> [Exercise instructions]
Give the material from its start through the line containing "Action: click(118, 27)" as a numbered list, leaving out blank lines.

> [Dataset content]
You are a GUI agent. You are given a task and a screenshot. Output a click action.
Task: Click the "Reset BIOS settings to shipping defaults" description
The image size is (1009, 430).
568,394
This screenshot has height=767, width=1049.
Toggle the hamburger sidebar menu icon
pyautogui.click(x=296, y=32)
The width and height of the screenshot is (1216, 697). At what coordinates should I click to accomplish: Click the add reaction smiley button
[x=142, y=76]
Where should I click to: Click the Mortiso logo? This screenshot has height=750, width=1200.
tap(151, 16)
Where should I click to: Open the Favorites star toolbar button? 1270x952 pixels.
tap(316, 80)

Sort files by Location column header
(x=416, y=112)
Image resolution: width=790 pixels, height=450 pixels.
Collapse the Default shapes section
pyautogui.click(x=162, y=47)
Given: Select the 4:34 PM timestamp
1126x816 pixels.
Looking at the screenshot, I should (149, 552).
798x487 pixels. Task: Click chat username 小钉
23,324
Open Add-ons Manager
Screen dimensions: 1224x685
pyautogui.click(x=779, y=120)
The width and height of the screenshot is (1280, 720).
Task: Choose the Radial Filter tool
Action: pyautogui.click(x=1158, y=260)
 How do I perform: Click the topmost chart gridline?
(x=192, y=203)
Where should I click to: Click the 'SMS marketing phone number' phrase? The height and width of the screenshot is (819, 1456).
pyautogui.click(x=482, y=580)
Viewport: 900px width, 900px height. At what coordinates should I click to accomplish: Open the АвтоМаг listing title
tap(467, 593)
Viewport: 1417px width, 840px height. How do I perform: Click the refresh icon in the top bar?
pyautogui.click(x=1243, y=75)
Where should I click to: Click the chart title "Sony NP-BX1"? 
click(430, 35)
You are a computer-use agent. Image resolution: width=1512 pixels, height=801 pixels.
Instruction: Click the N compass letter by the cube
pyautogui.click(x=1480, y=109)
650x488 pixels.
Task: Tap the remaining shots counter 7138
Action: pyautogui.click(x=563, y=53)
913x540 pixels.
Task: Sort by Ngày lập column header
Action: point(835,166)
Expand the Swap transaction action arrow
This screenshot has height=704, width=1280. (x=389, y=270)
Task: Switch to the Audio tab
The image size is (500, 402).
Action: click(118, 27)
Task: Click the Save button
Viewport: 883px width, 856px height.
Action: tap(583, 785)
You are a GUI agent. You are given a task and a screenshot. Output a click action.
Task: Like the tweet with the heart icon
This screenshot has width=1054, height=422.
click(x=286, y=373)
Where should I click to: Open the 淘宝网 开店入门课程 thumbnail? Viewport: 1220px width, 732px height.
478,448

> [Result of the task]
1. You are a GUI agent. You are given a task and a screenshot. Output a click action.
2. Task: Click the "Reset BIOS settings to shipping defaults" description
3. The image size is (1009, 430).
4. 568,394
5. This screenshot has height=767, width=1049.
6. Toggle the hamburger sidebar menu icon
7. pyautogui.click(x=296, y=32)
8. The width and height of the screenshot is (1216, 697). At what coordinates should I click to accomplish: Click the add reaction smiley button
9. [x=142, y=76]
10. Where should I click to: Click the Mortiso logo? This screenshot has height=750, width=1200.
11. tap(151, 16)
12. Where should I click to: Open the Favorites star toolbar button? 1270x952 pixels.
13. tap(316, 80)
14. Sort files by Location column header
15. (x=416, y=112)
16. Image resolution: width=790 pixels, height=450 pixels.
17. Collapse the Default shapes section
18. pyautogui.click(x=162, y=47)
19. Given: Select the 4:34 PM timestamp
20. 1126x816 pixels.
21. Looking at the screenshot, I should (149, 552).
22. 798x487 pixels. Task: Click chat username 小钉
23. 23,324
24. Open Add-ons Manager
25. Screen dimensions: 1224x685
26. pyautogui.click(x=779, y=120)
27. The width and height of the screenshot is (1280, 720).
28. Task: Choose the Radial Filter tool
29. Action: pyautogui.click(x=1158, y=260)
30.  How do I perform: Click the topmost chart gridline?
31. (x=192, y=203)
32. Where should I click to: Click the 'SMS marketing phone number' phrase? The height and width of the screenshot is (819, 1456).
33. pyautogui.click(x=482, y=580)
34. Viewport: 900px width, 900px height. At what coordinates should I click to accomplish: Open the АвтоМаг listing title
35. tap(467, 593)
36. Viewport: 1417px width, 840px height. How do I perform: Click the refresh icon in the top bar?
37. pyautogui.click(x=1243, y=75)
38. Where should I click to: Click the chart title "Sony NP-BX1"? 
39. click(430, 35)
40. You are a computer-use agent. Image resolution: width=1512 pixels, height=801 pixels.
41. Instruction: Click the N compass letter by the cube
42. pyautogui.click(x=1480, y=109)
43. 650x488 pixels.
44. Task: Tap the remaining shots counter 7138
45. Action: pyautogui.click(x=563, y=53)
46. 913x540 pixels.
47. Task: Sort by Ngày lập column header
48. Action: point(835,166)
49. Expand the Swap transaction action arrow
50. This screenshot has height=704, width=1280. (x=389, y=270)
51. Task: Switch to the Audio tab
52. The image size is (500, 402).
53. Action: click(118, 27)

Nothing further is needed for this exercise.